◆ **Data in this exercise**:
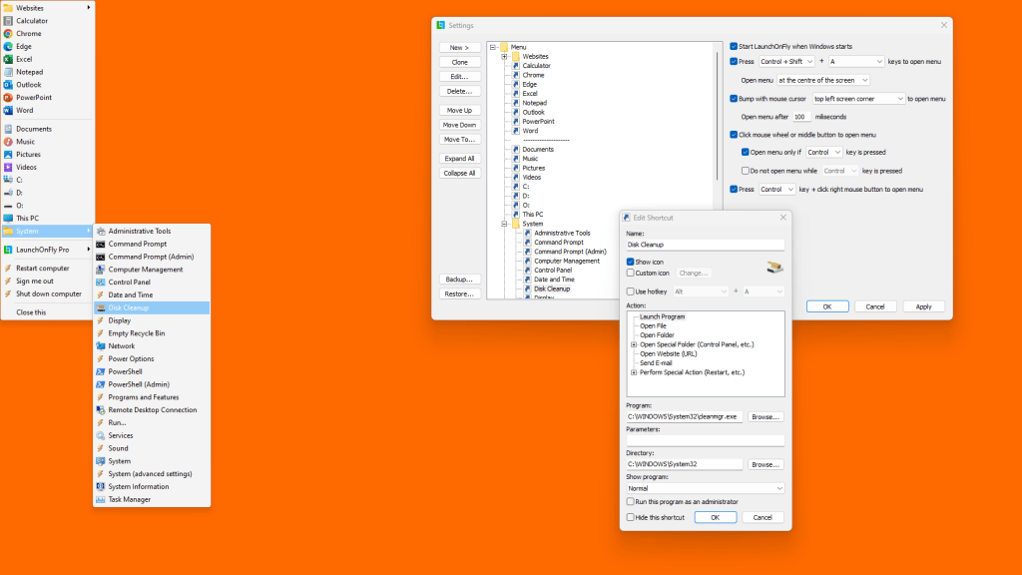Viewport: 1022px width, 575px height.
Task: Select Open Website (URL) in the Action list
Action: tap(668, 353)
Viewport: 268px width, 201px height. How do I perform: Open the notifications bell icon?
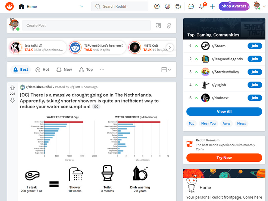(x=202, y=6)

◆ **Work order**:
Line by line and exactly, reproduce the span from the line with "Viewport: 268px width, 201px" through the end of the data above, both ends included, with pictures left out.

◆ **Exercise answer**:
Viewport: 268px width, 201px height. How do I perform: Open the notifications bell icon?
(x=202, y=6)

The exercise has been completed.